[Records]

□ □ □

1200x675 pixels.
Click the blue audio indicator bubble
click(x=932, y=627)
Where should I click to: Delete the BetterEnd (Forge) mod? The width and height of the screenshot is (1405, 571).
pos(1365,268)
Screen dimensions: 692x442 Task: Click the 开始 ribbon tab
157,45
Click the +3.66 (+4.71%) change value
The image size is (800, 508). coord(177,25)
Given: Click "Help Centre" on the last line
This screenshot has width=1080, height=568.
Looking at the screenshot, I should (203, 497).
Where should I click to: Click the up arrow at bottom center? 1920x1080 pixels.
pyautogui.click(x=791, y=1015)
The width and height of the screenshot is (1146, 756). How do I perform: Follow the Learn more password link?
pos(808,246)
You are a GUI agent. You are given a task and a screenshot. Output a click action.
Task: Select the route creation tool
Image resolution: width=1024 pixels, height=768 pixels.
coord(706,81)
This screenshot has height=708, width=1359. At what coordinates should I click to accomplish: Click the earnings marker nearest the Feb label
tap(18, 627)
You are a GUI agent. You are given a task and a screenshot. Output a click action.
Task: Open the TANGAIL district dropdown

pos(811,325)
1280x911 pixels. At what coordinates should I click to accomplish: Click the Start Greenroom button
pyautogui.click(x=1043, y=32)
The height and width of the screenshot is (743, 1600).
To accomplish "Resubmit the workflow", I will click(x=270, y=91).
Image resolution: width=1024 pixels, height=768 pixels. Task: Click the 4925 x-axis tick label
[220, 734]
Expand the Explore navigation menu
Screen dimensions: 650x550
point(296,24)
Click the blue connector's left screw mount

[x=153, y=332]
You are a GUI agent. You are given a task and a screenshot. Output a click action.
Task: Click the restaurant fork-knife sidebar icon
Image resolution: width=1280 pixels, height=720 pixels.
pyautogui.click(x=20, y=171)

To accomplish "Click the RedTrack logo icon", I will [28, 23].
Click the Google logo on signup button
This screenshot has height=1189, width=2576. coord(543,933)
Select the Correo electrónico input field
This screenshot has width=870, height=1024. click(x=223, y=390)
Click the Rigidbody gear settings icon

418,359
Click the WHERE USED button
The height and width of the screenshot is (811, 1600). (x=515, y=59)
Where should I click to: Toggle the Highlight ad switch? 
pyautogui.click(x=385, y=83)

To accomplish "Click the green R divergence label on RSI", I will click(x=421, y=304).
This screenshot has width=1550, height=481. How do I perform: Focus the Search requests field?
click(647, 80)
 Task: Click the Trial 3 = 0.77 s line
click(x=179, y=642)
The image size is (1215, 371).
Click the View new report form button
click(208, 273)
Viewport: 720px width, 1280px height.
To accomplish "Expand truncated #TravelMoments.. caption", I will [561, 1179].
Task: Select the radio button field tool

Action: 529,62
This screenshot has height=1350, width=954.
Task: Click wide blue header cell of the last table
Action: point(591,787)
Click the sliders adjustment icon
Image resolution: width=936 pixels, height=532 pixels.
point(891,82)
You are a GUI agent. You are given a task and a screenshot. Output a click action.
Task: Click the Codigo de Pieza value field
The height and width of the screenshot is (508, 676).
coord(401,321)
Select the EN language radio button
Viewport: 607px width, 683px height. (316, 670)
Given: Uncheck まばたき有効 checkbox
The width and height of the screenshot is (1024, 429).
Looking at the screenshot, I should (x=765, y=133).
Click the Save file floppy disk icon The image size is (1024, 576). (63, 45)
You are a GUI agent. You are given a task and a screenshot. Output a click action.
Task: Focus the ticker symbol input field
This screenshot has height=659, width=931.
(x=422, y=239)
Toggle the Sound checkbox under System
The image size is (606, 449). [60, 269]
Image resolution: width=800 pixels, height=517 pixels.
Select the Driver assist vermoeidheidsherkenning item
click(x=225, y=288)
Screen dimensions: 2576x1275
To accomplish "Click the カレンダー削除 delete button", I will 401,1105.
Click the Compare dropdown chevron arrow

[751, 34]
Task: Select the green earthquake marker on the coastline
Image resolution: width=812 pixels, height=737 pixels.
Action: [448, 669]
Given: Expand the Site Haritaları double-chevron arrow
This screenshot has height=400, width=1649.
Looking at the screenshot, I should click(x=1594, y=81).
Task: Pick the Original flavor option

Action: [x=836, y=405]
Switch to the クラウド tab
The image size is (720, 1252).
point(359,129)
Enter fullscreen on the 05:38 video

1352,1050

□ □ □

* Instructions to follow
Reproduce the lines below without any change, beginning with the line that contains "The image size is (1215, 371)." and continuing through the line that contains "point(359,129)".

* Task output
The image size is (1215, 371).
Click the View new report form button
click(208, 273)
Viewport: 720px width, 1280px height.
To accomplish "Expand truncated #TravelMoments.. caption", I will [561, 1179].
Task: Select the radio button field tool

Action: 529,62
This screenshot has height=1350, width=954.
Task: Click wide blue header cell of the last table
Action: point(591,787)
Click the sliders adjustment icon
Image resolution: width=936 pixels, height=532 pixels.
point(891,82)
You are a GUI agent. You are given a task and a screenshot. Output a click action.
Task: Click the Codigo de Pieza value field
The height and width of the screenshot is (508, 676).
coord(401,321)
Select the EN language radio button
Viewport: 607px width, 683px height. (316, 670)
Given: Uncheck まばたき有効 checkbox
The width and height of the screenshot is (1024, 429).
Looking at the screenshot, I should (x=765, y=133).
Click the Save file floppy disk icon The image size is (1024, 576). (63, 45)
You are a GUI agent. You are given a task and a screenshot. Output a click action.
Task: Focus the ticker symbol input field
This screenshot has height=659, width=931.
(x=422, y=239)
Toggle the Sound checkbox under System
The image size is (606, 449). [60, 269]
Image resolution: width=800 pixels, height=517 pixels.
Select the Driver assist vermoeidheidsherkenning item
click(x=225, y=288)
Screen dimensions: 2576x1275
To accomplish "Click the カレンダー削除 delete button", I will 401,1105.
Click the Compare dropdown chevron arrow

[751, 34]
Task: Select the green earthquake marker on the coastline
Image resolution: width=812 pixels, height=737 pixels.
Action: [448, 669]
Given: Expand the Site Haritaları double-chevron arrow
This screenshot has height=400, width=1649.
Looking at the screenshot, I should click(x=1594, y=81).
Task: Pick the Original flavor option

Action: [x=836, y=405]
Switch to the クラウド tab
The image size is (720, 1252).
point(359,129)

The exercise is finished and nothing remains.